The fin-like projections on top have wires in them too. It was really hard to get them to stand upright.
They weren't very stable on the bottoms and kept flopping over when I was sewing them on. It would have been better if I had made the bases wider.
I lined it in a dark pink satin. I'm trying to use up my least favorite materials in places where they won't be seen. This is the same lining construction that I saw in both fur hats.
It is not quite this pink.
I like this hat. I like the way it looks, and I like the fact that it adds 7 inches to my height(I'm not short, I just like tall hats).

The wasp didn't look quite right sitting up there all alone, so I filled out the space with a tuft of almost black fur, which also counts as Fauna.
My only major complaint is that the mesh structure was a bit more fragile than I expected. Some of the little filaments broke and were poking through the fabric. Little prickles in velvet are not nice. I think I've trimmed them all off, but more of them could still break.

List Of Facts

The Challenge: #9, Flora and Fauna

Fabric: A large portion of the front of the bodice of an ugly synthetic velvet dress and a small piece of synthetic pink satin.

Pattern: No pattern. Just draping. Except the fins, which I drew with chalk.

Notions: Approximately 26" of nylon bias tape, a mesh form from a fur hat, an unknown length of  wire, some green cotton yarn, a few small scraps of cotton quilt batting, a small piece of extremely fluffy fur from another hat and about half a teaspoon of very tiny seed beads.

Year: The Met says 1912, but after looking at a lot of fashion illustrations I think it might be a bit later. The hats seem to be bigger and floofier at the beginning of the 1910's and get smaller and more simple towards the second half of the decade.

How historically accurate is it? Not too bad. The general silhouette of the hat is correct and the look of the fabrics is accurate, although most of the materials are synthetic, which is not so good. I don't have any documentation for wire wasps, but there were certainly bugs in Edwardian fashion. I have seen many antique clothing articles that included bits of wire wrapped around and around with thread(Hooks and eyes, for example) and a wasp like this one could have easily been made from the materials available in 1912.

Hours to complete: Unknown. I did most of the work on the wasp over a year ago and I didn't keep track of the hours. I just remember that the wings were horribly tedious because I formed them before I covered them, so I had to pull an enormous length of thread through the wing with every single wrap.

First worn:  Today.(Monday, may 6th, 2013)

Total cost: $0. Every single material was from my stash. A lot of it was left over, or recycled, from something else.

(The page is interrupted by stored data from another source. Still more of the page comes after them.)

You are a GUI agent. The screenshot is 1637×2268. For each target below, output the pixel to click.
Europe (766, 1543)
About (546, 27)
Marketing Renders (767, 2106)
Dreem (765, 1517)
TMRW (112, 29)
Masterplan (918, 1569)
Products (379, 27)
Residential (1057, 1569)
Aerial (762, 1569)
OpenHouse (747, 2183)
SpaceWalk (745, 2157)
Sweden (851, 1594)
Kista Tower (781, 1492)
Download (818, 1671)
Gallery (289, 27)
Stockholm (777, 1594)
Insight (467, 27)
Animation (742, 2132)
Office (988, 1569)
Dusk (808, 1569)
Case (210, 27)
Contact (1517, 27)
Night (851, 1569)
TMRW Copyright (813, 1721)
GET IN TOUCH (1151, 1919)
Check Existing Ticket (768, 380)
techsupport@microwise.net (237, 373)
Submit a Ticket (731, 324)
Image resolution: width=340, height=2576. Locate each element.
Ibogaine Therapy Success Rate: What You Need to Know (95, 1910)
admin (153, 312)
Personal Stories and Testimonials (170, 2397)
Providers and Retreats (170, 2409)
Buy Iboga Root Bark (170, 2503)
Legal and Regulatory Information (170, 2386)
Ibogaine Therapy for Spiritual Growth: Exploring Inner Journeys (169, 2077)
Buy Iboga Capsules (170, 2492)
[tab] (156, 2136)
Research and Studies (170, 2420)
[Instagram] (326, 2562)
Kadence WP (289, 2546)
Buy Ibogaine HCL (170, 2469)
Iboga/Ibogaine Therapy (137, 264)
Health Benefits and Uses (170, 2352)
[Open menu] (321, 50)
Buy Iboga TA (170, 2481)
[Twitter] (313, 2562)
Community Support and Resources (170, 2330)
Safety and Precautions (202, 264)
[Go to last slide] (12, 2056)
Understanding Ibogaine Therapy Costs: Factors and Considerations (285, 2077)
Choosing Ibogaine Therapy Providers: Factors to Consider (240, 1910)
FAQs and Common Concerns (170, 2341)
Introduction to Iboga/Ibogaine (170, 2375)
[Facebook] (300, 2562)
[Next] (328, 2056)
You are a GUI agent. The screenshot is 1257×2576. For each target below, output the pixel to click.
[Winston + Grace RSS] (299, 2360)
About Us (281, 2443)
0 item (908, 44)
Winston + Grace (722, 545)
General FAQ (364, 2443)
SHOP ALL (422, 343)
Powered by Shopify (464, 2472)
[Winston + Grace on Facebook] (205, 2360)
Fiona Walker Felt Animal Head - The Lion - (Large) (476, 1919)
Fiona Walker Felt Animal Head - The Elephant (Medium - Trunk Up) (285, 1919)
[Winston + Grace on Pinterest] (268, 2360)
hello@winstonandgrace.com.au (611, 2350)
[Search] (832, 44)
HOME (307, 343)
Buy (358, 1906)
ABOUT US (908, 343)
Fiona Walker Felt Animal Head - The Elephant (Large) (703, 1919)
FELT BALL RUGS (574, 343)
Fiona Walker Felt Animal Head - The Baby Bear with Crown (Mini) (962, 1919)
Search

I apologize for not having any good pictures of the finished wasp. In every picture I took the beads turned into fuzzy spots of light, this thing just doesn't photograph well.
My eyes are squinting because there is too much sunshine. I must obtain a parasol.
Now I'll have to sew some more Edwardian stuff, yay!
I have got a black, beaded, tiered cape that I'm planning on reproducing someday. I think it's from around the same era. I shall have to do a post on it.